I do a weekly movie review on my other blog, and recently, I reviewed The Apartment.

I mention this because I’m self-aggrandizing Matthew Weiner often cites The Apartment as one of his major influences in creating Mad Men. The era (The Apartment is a 1960 film) and the business milieu are obvious, but at the oft-cited Burns Center event, he also talked about the way that The Apartment starts with a lot already going on; that more of the movie shows you things that the characters already know (Baxter has a crush on Fran, Baxter’s apartment is being used by management, etc.), than shows you things that haven’t happened yet. When something new happens, it’s major.

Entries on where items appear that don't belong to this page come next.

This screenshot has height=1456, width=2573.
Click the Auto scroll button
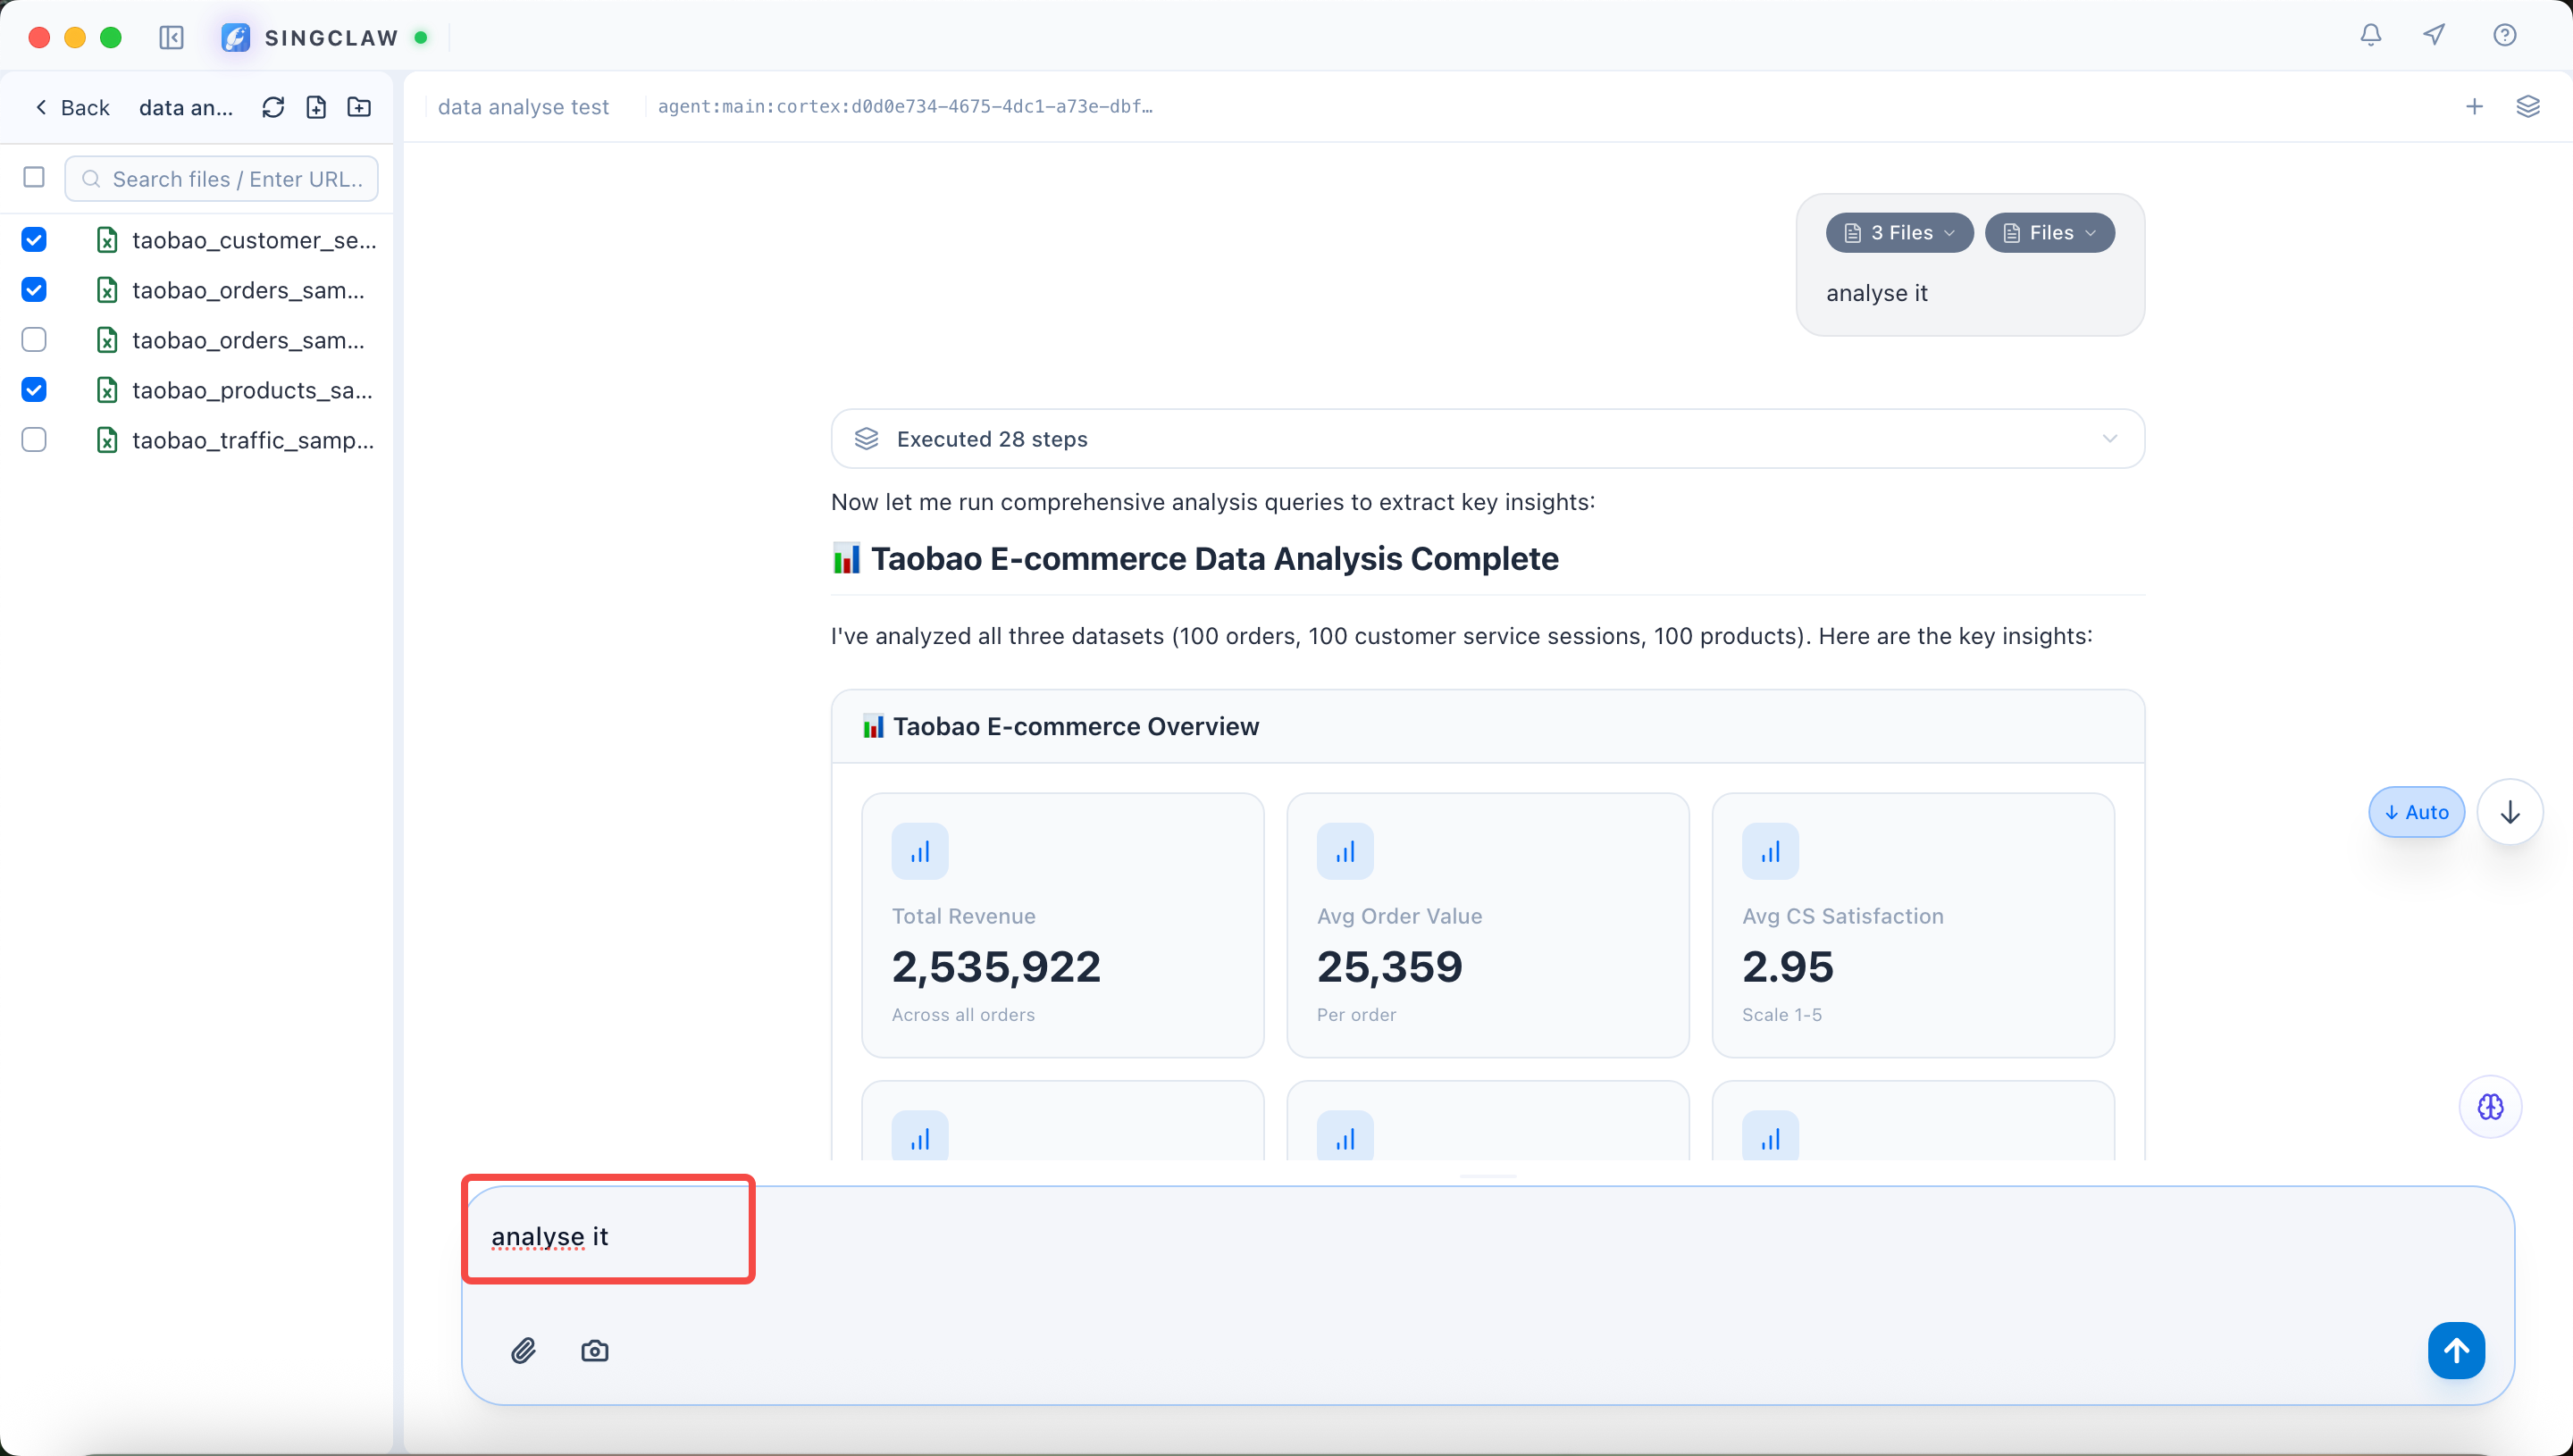tap(2416, 812)
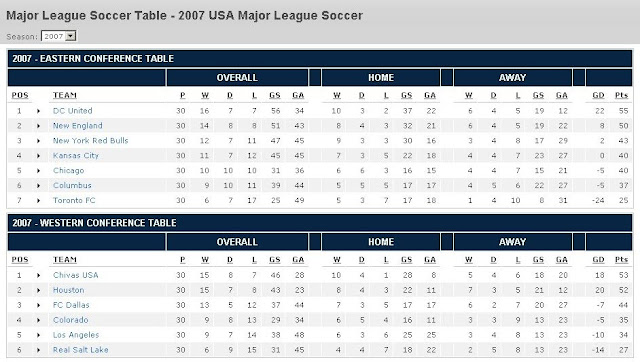This screenshot has width=640, height=362.
Task: Select the Western Conference HOME section header
Action: point(381,242)
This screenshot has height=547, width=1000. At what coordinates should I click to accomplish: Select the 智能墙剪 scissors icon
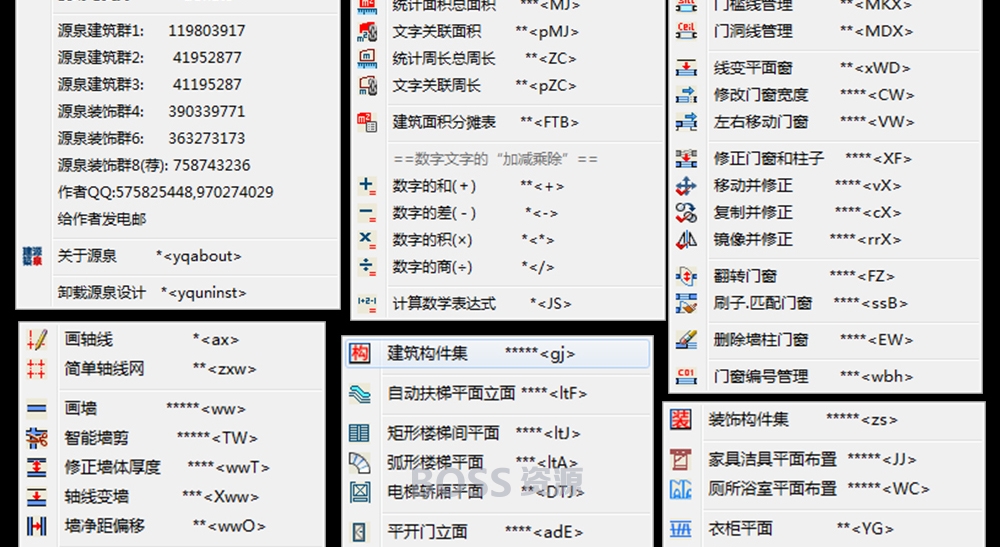(37, 438)
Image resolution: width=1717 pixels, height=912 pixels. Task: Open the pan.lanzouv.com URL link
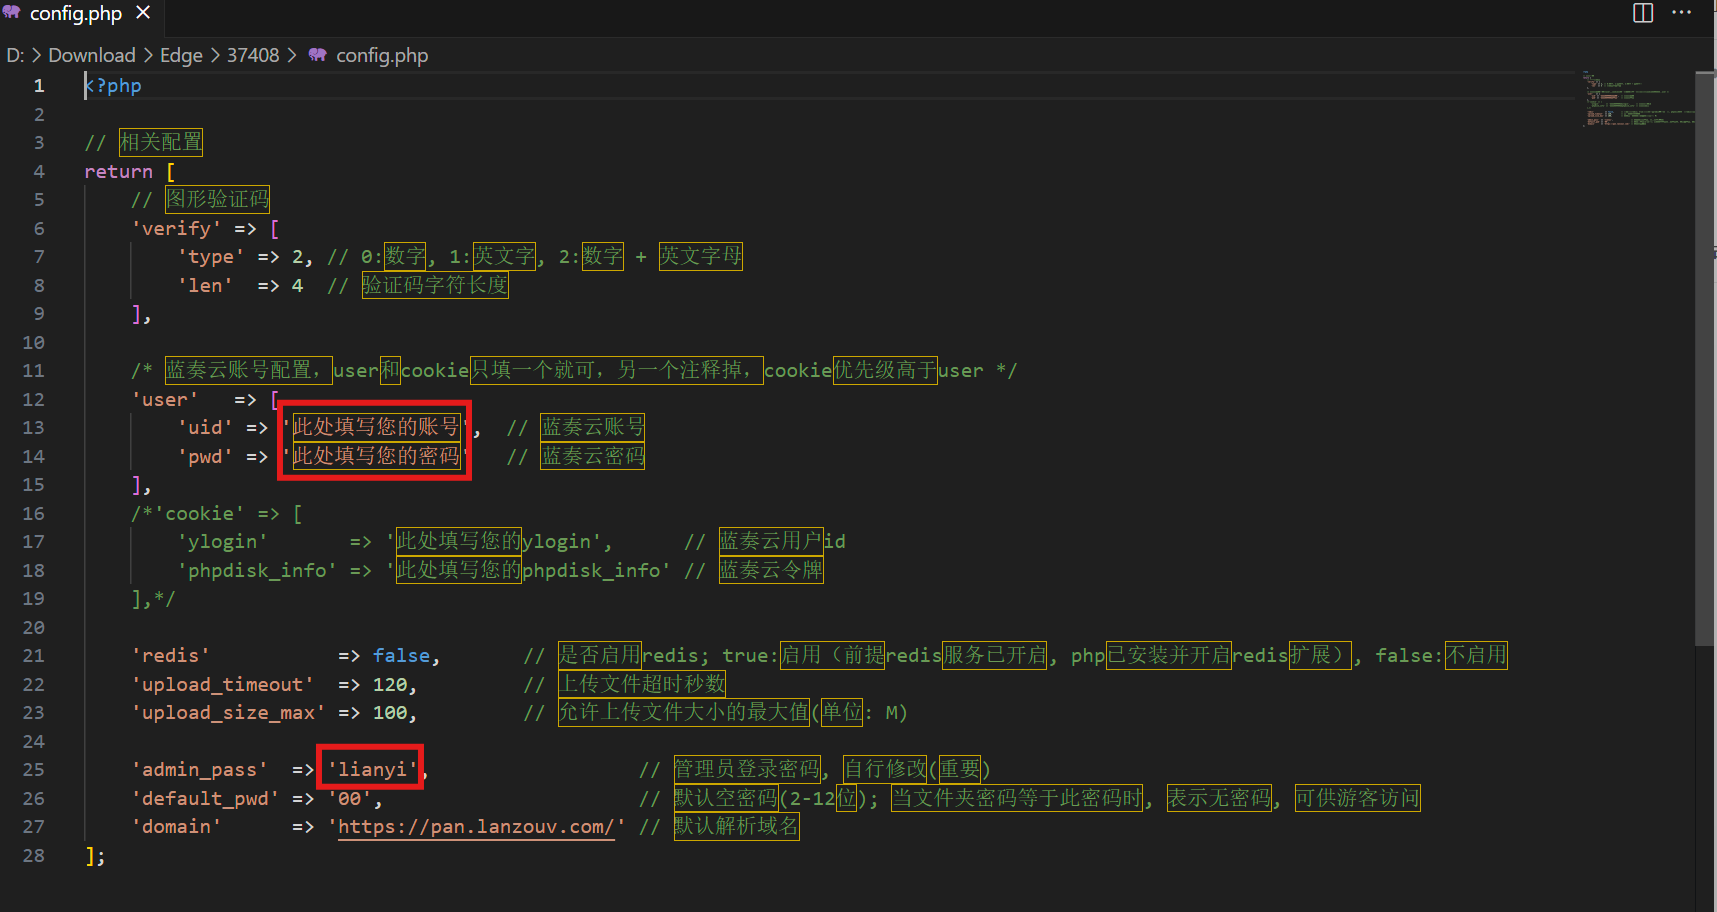(475, 827)
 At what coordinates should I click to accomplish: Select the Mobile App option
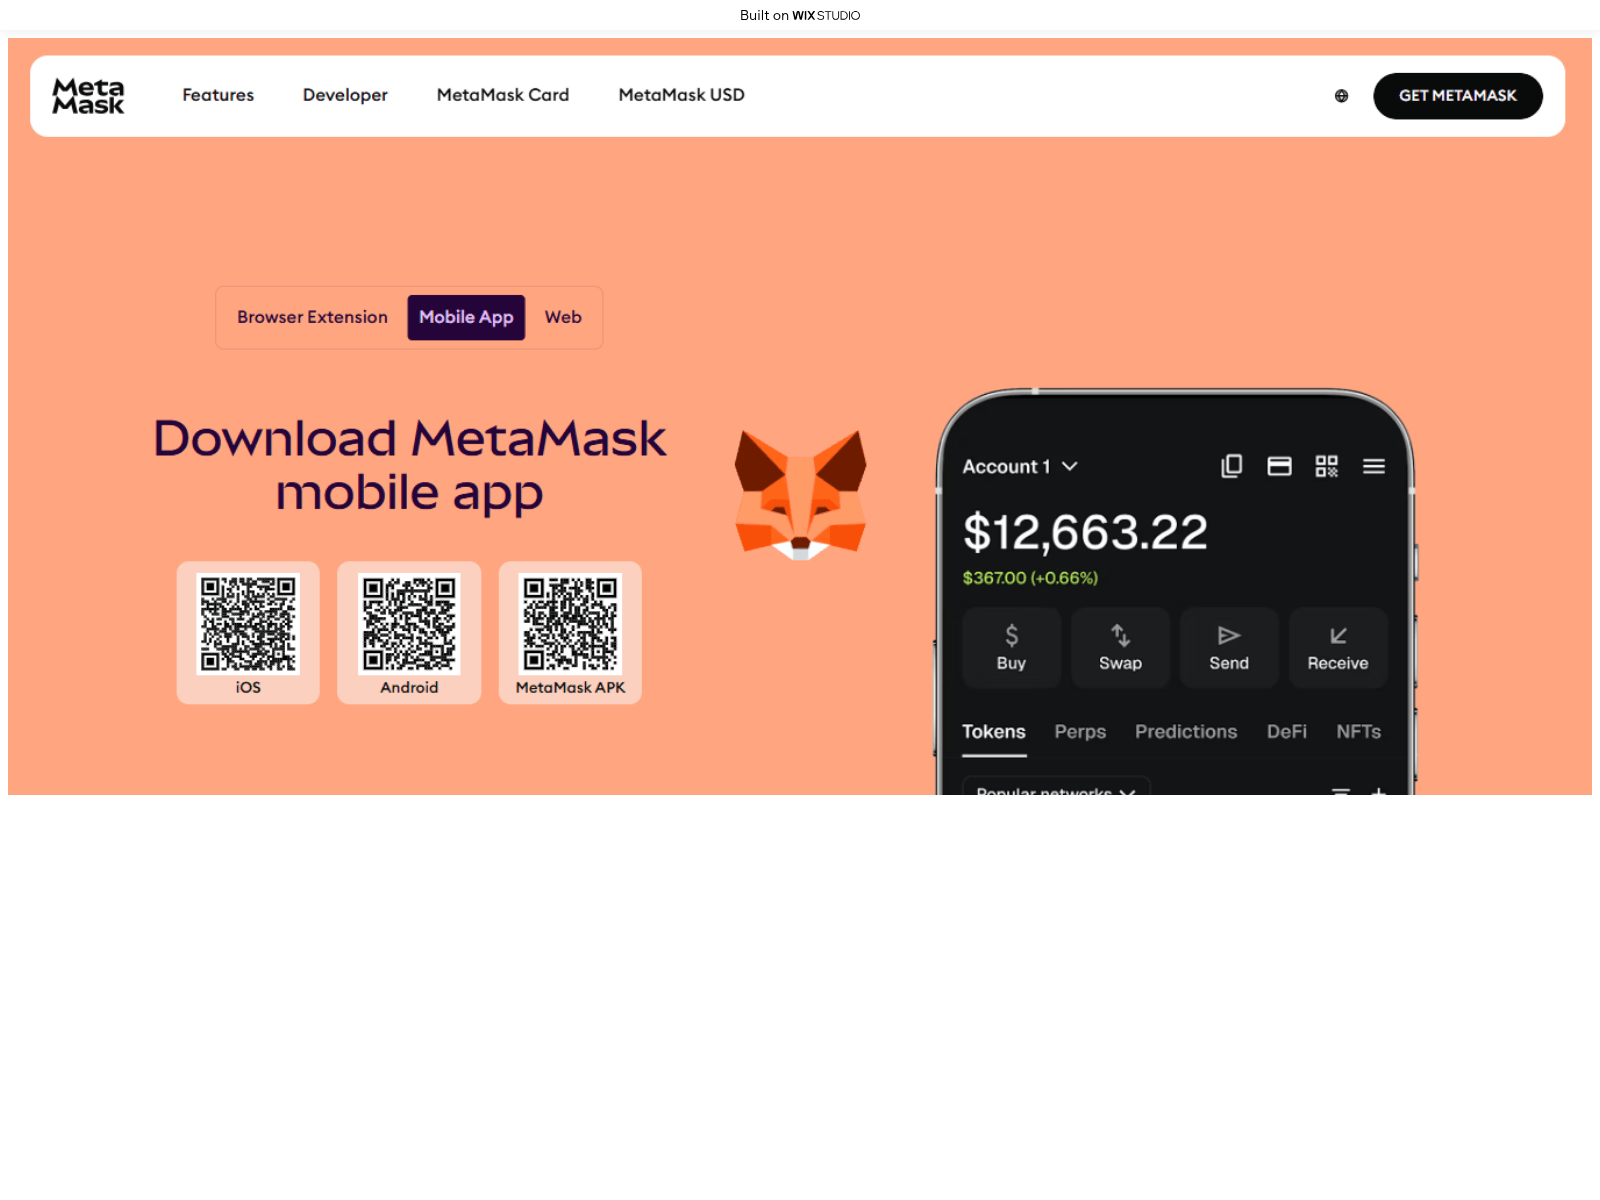(466, 317)
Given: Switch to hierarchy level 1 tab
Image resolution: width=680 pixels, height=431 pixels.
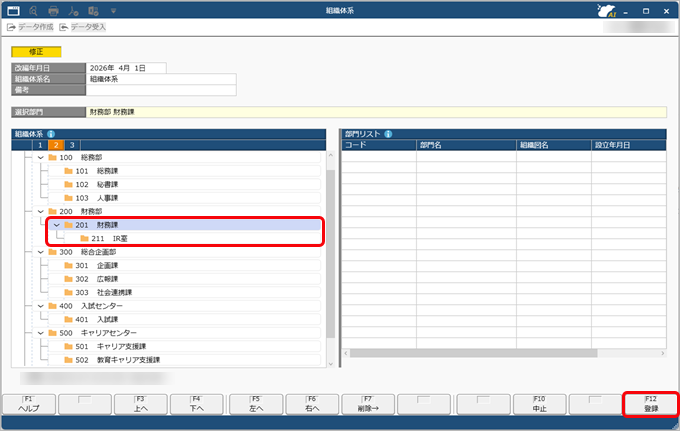Looking at the screenshot, I should (x=40, y=145).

Another very visible movie for us Mad Hatters is How to Succeed in Business Without Really Trying, starring Robert Morse (our own Bertram Cooper). Weiner says he didn’t have Robert Morse specifically in mind for the role, just someone venerable from the era who could hold that kind of power.

If you’re not familiar with How to Succeed…, it’s a musical about, well, succeeding in business. An ambitious window-washer (Morse) uses a book of the same title as the film to guide him up the corporate ladder. The jobs don’t matter, the work doesn’t matter, and the methods don’t matter. It’s all about success.

I compare the two in my review:

There is a lot going on here about American business. Baxter really cares about insurance; he thinks and communicates in actuarial numbers. The higher you go up the management ladder, the less people care, but the product is significant, the numbers are significant. Look at how that changes: By the time of How to Succeed in Business Without Really Trying (1967), no one in the company knows what their product even is. And yes, How to Succeed… is significantly more comedic, but it’s also more cynical. In the seven years between the two films, the notion of a corporate “home” became darker and darker.

In both The Apartment and How to Succeed…, the hero steps on others to rise in business. Baxter (Jack Lemmon) has remorse about that, and Finch (Morse) doesn’t. In Mad Men, it’s not about others at all, it’s about yourself. Pete will blackmail Don to his own detriment, what’s important is how Don handles it. They compete less with each other than with their own demons.

If How to Succeed… represents an increasingly dark and cynical view of business as the decade progresses, we might certainly see signs of that as season 2 begins.